Problem statement: Please write out, exactly, every line of the listing from its first line through the one that includes "Task: Select the 英検2020 1 day S-CBT tab".

Source information:
━━━━━━━━━━━━━━━━

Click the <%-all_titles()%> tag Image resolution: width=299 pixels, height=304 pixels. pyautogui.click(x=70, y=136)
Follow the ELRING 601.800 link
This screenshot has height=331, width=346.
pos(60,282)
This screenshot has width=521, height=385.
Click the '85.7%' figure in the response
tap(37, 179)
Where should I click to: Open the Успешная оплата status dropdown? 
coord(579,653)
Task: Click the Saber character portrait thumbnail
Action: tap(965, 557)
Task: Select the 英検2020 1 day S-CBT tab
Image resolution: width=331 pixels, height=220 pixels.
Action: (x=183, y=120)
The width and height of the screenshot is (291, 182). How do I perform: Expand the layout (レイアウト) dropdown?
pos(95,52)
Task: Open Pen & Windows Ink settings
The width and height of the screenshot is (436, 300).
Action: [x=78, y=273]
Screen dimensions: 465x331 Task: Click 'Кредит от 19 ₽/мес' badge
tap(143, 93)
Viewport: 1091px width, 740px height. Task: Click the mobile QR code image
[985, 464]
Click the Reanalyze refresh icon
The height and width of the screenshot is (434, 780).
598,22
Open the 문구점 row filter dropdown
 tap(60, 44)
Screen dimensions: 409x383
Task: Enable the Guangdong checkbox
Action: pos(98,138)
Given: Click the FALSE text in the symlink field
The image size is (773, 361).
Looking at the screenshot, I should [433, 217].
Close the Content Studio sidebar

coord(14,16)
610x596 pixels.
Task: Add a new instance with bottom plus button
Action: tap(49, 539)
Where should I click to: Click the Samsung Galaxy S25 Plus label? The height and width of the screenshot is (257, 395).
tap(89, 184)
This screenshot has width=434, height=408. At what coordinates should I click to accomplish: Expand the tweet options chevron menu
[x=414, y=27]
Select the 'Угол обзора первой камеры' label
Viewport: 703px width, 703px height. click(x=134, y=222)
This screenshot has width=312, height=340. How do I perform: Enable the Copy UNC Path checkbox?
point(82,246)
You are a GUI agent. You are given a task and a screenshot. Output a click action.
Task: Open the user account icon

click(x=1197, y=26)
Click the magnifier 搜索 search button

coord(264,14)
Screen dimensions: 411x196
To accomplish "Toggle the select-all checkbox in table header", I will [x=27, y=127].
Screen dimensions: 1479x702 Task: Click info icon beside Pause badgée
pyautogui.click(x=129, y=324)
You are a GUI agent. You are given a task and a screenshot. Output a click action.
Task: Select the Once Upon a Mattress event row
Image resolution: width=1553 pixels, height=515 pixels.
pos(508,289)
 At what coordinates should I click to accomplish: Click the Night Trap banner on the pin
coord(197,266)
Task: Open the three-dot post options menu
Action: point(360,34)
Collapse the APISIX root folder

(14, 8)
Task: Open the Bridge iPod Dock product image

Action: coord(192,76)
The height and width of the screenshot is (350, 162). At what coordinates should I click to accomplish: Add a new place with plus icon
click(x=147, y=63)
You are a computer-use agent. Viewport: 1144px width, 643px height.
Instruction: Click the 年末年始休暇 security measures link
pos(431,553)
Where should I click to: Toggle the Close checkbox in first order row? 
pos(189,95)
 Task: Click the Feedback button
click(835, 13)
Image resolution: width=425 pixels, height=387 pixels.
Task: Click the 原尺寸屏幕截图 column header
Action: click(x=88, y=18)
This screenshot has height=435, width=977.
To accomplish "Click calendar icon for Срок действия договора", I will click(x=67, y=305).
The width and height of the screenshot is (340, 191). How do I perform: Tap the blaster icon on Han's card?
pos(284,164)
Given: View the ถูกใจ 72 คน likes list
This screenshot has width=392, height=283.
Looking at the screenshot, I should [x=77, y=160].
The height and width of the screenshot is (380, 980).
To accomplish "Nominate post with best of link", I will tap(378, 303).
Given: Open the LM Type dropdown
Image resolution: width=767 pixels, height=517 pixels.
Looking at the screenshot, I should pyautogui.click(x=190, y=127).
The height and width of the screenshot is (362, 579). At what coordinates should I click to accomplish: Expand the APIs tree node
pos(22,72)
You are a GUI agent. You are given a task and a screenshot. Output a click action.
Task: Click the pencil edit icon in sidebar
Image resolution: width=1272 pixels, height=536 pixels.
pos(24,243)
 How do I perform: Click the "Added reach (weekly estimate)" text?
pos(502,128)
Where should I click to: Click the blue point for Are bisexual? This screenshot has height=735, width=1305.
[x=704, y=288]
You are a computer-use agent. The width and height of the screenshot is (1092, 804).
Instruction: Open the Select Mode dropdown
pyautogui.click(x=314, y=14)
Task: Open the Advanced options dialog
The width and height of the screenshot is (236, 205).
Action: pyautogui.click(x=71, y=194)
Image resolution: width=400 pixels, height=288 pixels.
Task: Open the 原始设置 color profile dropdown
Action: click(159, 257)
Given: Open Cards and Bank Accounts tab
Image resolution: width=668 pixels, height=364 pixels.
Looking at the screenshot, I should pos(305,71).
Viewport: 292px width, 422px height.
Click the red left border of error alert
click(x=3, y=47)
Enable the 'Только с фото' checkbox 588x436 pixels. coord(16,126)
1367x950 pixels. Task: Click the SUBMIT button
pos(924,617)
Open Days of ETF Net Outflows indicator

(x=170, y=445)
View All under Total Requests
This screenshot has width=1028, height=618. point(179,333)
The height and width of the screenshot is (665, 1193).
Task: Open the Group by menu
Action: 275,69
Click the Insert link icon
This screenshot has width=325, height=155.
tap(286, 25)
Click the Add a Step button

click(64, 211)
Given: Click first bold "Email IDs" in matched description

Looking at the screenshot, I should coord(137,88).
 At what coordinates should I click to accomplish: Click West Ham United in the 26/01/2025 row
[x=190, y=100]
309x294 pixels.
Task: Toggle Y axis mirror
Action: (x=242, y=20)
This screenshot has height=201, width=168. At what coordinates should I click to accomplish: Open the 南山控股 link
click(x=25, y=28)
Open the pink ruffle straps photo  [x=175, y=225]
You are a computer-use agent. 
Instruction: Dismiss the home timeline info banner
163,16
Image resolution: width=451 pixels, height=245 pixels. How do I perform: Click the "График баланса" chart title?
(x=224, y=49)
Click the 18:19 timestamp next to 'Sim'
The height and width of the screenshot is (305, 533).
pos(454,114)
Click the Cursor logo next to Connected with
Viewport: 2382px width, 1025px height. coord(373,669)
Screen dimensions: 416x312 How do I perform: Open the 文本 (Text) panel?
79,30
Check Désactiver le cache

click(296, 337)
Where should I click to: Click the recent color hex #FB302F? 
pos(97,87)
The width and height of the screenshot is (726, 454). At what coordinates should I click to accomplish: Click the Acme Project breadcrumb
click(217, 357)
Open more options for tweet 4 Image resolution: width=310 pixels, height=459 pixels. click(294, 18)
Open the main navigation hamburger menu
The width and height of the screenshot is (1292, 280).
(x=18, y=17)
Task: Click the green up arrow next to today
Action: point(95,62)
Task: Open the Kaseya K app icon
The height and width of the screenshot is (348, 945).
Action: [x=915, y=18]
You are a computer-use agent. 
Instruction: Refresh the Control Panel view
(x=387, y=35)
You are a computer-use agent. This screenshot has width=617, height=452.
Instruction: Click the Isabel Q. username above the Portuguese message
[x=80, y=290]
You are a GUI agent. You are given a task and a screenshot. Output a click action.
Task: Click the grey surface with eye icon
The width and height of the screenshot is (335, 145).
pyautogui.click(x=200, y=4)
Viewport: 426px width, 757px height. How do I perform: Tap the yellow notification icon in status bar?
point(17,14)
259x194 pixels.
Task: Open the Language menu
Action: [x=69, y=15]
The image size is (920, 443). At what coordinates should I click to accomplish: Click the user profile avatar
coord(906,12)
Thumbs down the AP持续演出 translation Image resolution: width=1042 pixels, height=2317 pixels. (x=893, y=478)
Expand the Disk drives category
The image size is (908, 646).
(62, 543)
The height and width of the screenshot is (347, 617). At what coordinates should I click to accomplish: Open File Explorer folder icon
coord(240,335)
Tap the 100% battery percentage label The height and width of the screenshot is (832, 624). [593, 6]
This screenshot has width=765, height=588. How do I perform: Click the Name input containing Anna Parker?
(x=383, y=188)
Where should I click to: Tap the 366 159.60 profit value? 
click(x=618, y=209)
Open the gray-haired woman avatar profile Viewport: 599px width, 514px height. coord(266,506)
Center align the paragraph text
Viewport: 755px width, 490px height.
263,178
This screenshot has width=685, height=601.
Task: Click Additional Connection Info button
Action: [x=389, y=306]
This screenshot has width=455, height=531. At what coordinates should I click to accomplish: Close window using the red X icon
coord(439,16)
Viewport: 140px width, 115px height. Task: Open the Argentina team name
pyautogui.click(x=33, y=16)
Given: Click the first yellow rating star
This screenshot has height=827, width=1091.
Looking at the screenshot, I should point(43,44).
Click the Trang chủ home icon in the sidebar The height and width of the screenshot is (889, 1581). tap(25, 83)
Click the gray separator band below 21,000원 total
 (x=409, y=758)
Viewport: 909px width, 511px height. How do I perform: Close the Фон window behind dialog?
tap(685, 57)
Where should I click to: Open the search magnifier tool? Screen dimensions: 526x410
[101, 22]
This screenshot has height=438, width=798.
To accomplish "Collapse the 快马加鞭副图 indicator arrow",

━━━━━━━━━━━━━━━━

Problem solution:
Click the <%-all_titles()%> tag Image resolution: width=299 pixels, height=304 pixels. pyautogui.click(x=70, y=136)
Follow the ELRING 601.800 link
This screenshot has height=331, width=346.
pos(60,282)
This screenshot has width=521, height=385.
Click the '85.7%' figure in the response
tap(37, 179)
Where should I click to: Open the Успешная оплата status dropdown? 
coord(579,653)
Task: Click the Saber character portrait thumbnail
Action: tap(965, 557)
Task: Select the 英検2020 1 day S-CBT tab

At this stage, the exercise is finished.